# OpenMP and HIP Interoperability

In this notebook, we will see how we can write an application that makes use of both OpenMP pragmas and HIP kernels.
This type of strategic use of multiple acceleration paradigms can make our code flexible and performant in ways that would not be possible with just one.

Let's begin in the traditional way; by checking that we have an appropraite GPU on the system, loading into the relevant working directory and cleaning our environment.

In [None]:
rocm-smi
cd $HOME/DiRAC-AMD-GPU/notebooks/02-OpenMP/2i-OpenMP_HIP_interportability/C
make clean

## Why use HIP and OpenMP?

As we've learned throughout these notebooks, OpenMP is a flexible and portable pragma-based API for shared-memory parallelism.
It allows relatively straightforward parallelism to be implemented across different architectures, but lacks the level of direct control that other paradigms offer.

HIP, on the other hand, offers a tighter control at the cost of OpenMP's ease and flexibility.
The details of HIP implementation will not be discussed in this notebook - rather, that will be saved for the next section of this course.
For now, it is enough to know that it is a low-level language that makes use of kernels to offer a more direct control of the offloaded compute.

Both of these approaches have their upsides and their drawbacks, so you might wonder if there was a way to incorporate both into code, to draw on their relative strengths.
And you would indeed be correct - there is!
Code making use of OpenMP pragmas can call HIP kernels, and HIP applications can call OpenMP kernels.

Using this knowledge we can, for example, write our simple loops using OpenMP pragmas, but write our complicated offloaded routines where we require fine-grained control to optimise their performance as HIP kernels.
By using both in the same application, we really can have the best of both worlds.

### The example code

An example of this can be seen in the [`daxpy.cc`](./C/daxpy.cc) example.
In this code, we define two arrays `x` and `y` and move them to the device in a structured data region.
Several operations are carried out on the host, and the copies of `x` and `y` are necessarily updated on the device.
Note that with the use of an APU, these memory pragmas would be unnecessary.

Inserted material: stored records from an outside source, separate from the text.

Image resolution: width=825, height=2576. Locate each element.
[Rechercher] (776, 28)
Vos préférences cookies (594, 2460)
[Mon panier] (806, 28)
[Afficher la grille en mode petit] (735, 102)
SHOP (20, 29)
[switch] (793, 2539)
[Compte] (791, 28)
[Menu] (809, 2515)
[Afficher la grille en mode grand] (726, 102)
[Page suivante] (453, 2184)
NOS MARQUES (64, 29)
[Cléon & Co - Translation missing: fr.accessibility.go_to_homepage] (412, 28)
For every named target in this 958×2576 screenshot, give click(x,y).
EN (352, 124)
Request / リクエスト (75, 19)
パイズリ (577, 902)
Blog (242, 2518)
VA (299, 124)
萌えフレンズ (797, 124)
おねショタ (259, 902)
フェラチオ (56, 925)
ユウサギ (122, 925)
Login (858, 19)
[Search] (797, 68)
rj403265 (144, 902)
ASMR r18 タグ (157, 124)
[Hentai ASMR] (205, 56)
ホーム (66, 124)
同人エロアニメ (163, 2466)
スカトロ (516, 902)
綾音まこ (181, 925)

We then carry out a daxpy loop using these two arrays, but this time in a HIP kernel.
The HIP kernel itself is defined within the `daxpy_hip` function.
This code seems relatively straighforward, so let's take a look at how we should go about compiling it.

## Compiling code with HIP and OpenMP

Unfortunately, whilst OpenMP applications can call HIP kernels, and vice versa, there is currently no support for compiling HIP and OpenMP at the same time.
The HIP compiler `hipcc` cannot offload OpenMP GPU kernels, and the AMD compilers that support OpenMP pragmas cannot compile HIP kernels.
In order to use both, we will need to compiler the HIP kernels using `hipcc`, and the OpenMP code with a suitable C++ compiler, such as `amdclang`.

This can be done by separating the kernels into different files, and compiling them individually.
As long as the kernels are properly declared in each other's scopes at compile-time, they will be able to call each other during runtime without issue.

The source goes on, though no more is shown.